A l’origine cette manifestation était un pari risqué pris en pleine pandémie, à la suite de l’annulation de la manifestation initialement prévue fin mars. On a senti le potentiel et la volonté. Il y avait un momentum clair sur le sujet. Cela aurait été dommage, malgré l’avis de certains, de ne pas se mobiliser. On a choisi de prendre le temps pour mobiliser sérieusement et d’anticiper sur une fin de confinement, chose qui n’a pas été aisée puisque, comme tout le monde le sais, les échéances de déconfinement n’ont pas été celles prévues à l’origine. Ça a été un facteur compliquant.

La mobilisation a été assez particulière, c’était une mobilisation de collègues du secteur fatigués, qui pour beaucoup n’ont même pas eu l’occasion de prendre des congés ces derniers mois et sont toujours dans cette situation encore aujourd’hui.
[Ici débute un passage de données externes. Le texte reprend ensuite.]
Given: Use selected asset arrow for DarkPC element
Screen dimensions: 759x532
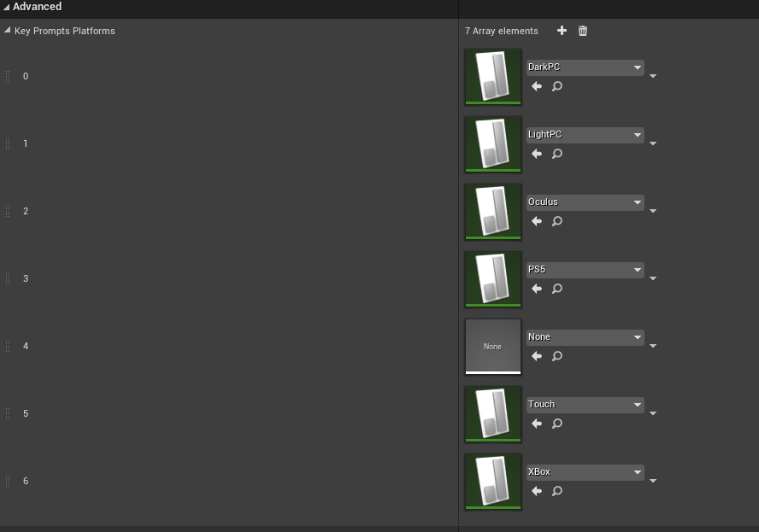Looking at the screenshot, I should click(x=537, y=86).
C’était une mobilisation essentiellement virtuelle, même si un travail de terrain a pu être fait ces dernières semaines. L’essentiel s’est passé avec une communication sur les réseaux sociaux. On est capable de faire mieux et il va falloir faire mieux. Mais il faut tenir compte des possibilités en termes d’énergie et de la réalité de l’épidémie, qui ne rend pas les tractages évidents.

Tout cet été, on a élargi le front de mobilisation qui était déjà conséquent au moment de prendre l’initiative de cette manifestation. Le front s’est élargi à toute une série de centrales syndicales, de structures et d’associations diverses et variées qui vont de la fédération des maisons médicales à Médecins du monde, etc. Une liste assez large d’organisations et d’acteurs des soins de santé. C’était d’ailleurs notre objectif et c’est très positif d’avoir mis autant d’organisations différentes être capables de se mettre ensemble en action pour un refinancement des soins de santé.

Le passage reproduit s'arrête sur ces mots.